Reproduce exactly, and nothing but, the lines between the one with "Screen dimensions: 438x973" and the end of the entries, both ends included.

---------------

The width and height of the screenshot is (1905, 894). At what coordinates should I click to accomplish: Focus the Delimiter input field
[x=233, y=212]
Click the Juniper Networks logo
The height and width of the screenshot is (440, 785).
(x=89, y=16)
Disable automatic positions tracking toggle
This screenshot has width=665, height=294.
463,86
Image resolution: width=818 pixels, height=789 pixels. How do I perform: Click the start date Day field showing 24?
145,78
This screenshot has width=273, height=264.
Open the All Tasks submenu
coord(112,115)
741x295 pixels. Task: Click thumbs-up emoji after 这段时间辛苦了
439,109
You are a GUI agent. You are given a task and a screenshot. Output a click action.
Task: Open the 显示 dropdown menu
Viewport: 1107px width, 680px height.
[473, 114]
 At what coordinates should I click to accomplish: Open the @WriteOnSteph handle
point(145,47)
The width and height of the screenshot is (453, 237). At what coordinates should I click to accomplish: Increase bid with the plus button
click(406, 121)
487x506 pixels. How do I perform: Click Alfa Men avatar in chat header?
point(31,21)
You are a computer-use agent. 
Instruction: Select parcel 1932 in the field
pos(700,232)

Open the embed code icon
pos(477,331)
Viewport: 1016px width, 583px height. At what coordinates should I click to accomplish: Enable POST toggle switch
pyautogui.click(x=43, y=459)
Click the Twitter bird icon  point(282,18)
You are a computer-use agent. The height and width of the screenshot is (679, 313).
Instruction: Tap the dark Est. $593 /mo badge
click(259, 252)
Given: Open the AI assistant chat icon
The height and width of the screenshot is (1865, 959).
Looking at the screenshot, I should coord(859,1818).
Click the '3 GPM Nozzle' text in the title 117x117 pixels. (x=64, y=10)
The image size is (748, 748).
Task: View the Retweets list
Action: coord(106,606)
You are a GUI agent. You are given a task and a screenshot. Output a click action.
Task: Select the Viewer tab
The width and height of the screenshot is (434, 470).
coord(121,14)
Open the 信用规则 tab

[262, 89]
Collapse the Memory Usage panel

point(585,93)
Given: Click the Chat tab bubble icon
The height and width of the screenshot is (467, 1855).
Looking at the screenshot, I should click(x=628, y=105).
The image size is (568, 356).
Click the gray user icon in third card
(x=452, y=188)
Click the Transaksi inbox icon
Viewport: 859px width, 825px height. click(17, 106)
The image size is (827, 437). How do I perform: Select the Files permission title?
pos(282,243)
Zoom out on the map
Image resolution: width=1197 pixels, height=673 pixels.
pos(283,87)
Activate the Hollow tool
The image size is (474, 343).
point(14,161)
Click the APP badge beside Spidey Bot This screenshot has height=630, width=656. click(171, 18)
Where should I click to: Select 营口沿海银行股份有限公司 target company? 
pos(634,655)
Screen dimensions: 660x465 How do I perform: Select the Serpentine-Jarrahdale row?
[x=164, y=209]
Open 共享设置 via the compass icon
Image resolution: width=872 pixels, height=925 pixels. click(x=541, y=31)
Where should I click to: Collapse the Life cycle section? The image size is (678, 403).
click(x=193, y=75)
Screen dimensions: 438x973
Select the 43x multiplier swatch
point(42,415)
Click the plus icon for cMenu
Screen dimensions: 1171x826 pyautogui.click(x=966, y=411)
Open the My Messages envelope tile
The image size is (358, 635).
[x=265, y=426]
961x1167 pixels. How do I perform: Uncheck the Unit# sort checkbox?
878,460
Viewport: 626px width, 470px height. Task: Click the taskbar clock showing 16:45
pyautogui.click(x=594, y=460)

---------------

### Finished exercise
Screen dimensions: 438x973
Select the 43x multiplier swatch
point(42,415)
Click the plus icon for cMenu
Screen dimensions: 1171x826 pyautogui.click(x=966, y=411)
Open the My Messages envelope tile
The image size is (358, 635).
[x=265, y=426]
961x1167 pixels. How do I perform: Uncheck the Unit# sort checkbox?
878,460
Viewport: 626px width, 470px height. Task: Click the taskbar clock showing 16:45
pyautogui.click(x=594, y=460)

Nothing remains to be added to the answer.